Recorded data
====
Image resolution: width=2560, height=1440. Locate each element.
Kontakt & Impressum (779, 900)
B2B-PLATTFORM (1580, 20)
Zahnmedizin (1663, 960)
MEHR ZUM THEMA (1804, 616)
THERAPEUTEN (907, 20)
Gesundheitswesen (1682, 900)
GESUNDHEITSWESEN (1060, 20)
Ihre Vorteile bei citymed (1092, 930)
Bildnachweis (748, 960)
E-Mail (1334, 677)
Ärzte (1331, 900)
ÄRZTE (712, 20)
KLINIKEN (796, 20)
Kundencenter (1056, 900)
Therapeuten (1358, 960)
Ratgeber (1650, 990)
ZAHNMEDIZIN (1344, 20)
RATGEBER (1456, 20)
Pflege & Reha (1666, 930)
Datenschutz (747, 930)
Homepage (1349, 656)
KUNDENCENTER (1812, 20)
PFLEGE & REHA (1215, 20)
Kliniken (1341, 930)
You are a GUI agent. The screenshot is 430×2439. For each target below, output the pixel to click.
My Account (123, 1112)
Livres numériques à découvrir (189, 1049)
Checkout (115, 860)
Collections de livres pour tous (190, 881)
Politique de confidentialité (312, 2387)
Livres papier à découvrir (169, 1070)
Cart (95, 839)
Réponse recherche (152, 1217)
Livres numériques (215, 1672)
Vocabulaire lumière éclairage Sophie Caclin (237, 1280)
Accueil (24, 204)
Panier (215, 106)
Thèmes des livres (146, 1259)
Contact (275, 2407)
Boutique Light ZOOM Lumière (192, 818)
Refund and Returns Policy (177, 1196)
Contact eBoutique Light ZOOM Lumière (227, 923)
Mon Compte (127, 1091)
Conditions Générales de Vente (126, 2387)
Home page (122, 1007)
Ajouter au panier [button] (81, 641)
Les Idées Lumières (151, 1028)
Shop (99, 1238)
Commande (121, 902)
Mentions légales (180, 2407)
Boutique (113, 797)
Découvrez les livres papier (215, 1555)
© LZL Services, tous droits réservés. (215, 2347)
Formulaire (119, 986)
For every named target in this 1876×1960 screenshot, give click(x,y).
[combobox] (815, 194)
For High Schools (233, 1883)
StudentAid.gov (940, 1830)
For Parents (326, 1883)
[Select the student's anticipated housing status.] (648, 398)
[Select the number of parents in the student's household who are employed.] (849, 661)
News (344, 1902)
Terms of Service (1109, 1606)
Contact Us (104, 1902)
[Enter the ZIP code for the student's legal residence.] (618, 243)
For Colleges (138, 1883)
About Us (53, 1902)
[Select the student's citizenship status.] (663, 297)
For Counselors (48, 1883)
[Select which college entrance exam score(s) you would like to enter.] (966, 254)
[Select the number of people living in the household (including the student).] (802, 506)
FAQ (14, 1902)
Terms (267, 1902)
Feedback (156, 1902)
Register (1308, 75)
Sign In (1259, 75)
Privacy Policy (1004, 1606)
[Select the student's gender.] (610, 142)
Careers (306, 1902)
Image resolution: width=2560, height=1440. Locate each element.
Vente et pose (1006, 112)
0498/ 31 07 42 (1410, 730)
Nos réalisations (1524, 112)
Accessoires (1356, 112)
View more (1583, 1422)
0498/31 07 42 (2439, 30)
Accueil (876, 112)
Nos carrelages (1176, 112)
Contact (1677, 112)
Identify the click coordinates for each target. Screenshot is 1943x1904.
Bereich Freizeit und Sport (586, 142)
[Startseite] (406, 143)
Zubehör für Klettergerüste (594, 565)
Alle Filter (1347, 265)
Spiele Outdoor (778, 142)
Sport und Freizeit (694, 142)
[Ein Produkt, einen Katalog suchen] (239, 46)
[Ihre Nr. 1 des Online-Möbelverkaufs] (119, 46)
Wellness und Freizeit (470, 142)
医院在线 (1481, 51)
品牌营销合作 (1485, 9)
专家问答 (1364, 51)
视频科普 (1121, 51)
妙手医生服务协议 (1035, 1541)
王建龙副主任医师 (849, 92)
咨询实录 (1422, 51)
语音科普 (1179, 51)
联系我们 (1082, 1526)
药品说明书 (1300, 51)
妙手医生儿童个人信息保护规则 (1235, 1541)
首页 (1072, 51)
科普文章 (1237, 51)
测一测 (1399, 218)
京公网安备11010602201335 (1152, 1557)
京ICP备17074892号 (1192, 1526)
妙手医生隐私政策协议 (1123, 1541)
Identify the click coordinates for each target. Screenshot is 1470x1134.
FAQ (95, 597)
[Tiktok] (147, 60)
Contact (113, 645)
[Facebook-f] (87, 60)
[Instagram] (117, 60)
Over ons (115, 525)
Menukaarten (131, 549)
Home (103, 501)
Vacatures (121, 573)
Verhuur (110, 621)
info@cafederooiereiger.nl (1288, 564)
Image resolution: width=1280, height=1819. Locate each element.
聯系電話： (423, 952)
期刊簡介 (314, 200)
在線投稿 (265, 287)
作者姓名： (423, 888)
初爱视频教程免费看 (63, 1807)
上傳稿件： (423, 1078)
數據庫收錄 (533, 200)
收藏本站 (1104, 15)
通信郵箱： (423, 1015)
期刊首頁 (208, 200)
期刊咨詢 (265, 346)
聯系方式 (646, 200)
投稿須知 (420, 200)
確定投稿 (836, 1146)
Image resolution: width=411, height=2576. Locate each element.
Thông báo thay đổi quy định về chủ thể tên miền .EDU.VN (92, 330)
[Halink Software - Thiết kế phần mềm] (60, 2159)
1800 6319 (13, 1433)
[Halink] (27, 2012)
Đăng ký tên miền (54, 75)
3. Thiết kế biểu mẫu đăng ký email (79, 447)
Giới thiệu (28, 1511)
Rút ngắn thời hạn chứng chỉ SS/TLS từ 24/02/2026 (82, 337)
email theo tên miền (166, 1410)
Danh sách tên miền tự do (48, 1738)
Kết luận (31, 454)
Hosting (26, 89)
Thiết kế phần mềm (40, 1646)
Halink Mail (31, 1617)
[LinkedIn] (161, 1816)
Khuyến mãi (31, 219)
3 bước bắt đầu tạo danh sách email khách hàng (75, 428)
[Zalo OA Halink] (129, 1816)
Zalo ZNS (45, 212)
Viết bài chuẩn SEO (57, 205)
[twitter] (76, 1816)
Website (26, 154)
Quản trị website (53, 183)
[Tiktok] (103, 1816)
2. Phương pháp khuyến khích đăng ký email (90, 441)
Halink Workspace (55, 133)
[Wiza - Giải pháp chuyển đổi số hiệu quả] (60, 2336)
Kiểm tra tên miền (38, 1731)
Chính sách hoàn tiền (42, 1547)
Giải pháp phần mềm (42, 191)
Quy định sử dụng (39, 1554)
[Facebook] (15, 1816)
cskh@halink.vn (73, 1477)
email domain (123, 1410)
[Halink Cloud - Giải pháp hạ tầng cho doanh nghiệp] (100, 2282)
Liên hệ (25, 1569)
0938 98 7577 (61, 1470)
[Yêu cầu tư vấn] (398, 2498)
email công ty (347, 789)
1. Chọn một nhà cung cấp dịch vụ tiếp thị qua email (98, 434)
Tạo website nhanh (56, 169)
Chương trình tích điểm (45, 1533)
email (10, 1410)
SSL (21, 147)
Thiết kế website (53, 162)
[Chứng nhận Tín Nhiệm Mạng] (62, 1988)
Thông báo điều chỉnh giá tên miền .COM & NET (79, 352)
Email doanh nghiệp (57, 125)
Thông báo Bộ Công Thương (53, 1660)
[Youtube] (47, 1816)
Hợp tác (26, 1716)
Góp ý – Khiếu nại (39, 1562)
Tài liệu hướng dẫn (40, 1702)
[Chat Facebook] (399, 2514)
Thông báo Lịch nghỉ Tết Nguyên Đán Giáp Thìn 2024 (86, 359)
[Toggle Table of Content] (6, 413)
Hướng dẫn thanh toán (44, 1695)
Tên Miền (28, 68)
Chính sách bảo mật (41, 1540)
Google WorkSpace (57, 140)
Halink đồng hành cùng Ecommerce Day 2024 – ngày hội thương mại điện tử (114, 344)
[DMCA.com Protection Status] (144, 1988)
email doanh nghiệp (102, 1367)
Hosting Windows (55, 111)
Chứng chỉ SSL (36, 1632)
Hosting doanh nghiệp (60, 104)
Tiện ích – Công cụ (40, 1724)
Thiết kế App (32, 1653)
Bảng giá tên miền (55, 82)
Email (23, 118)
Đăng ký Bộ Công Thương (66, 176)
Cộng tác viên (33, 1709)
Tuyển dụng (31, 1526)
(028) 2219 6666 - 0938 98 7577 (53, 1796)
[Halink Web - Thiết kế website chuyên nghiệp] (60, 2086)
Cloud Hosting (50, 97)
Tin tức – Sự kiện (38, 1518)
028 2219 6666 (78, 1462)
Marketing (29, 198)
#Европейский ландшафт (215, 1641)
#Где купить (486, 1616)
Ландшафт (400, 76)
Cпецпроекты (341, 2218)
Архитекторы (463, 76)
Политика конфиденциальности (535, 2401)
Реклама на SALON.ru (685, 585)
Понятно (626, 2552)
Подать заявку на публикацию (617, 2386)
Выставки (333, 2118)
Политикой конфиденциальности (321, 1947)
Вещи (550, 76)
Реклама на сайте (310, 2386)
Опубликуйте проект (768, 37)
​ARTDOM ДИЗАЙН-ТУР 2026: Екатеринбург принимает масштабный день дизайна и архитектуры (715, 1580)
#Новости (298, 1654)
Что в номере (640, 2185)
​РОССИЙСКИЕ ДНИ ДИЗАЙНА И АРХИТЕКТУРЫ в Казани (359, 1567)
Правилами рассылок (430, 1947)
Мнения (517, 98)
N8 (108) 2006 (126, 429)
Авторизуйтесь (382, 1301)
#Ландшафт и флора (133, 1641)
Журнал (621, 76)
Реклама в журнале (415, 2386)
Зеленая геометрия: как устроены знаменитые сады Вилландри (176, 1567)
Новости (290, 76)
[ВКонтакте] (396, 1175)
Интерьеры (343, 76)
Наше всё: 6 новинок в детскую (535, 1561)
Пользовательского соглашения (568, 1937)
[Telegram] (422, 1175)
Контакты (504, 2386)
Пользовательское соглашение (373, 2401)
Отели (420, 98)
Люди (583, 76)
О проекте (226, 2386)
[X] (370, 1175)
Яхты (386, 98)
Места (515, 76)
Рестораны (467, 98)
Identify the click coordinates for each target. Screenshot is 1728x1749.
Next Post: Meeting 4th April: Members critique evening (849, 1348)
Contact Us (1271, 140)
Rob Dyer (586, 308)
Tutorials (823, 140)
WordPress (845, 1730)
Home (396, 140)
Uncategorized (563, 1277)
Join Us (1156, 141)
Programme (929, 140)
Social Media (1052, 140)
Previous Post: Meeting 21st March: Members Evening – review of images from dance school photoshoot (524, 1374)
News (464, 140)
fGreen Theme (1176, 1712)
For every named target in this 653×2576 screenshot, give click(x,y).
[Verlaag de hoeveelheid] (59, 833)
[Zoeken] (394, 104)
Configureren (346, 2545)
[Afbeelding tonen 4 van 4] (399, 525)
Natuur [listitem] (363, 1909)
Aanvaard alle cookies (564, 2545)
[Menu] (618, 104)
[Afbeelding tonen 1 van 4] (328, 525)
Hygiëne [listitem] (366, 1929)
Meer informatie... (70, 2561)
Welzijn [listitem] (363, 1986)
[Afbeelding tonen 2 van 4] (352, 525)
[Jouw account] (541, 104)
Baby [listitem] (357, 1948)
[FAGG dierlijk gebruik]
====
▸ **EXERCISE REQUIREMENTS**:
Wherever the string "nghiệp" shows up in a line above, tally that line, and answer with the final number alone.

▸ **EXERCISE SOLUTION**:
5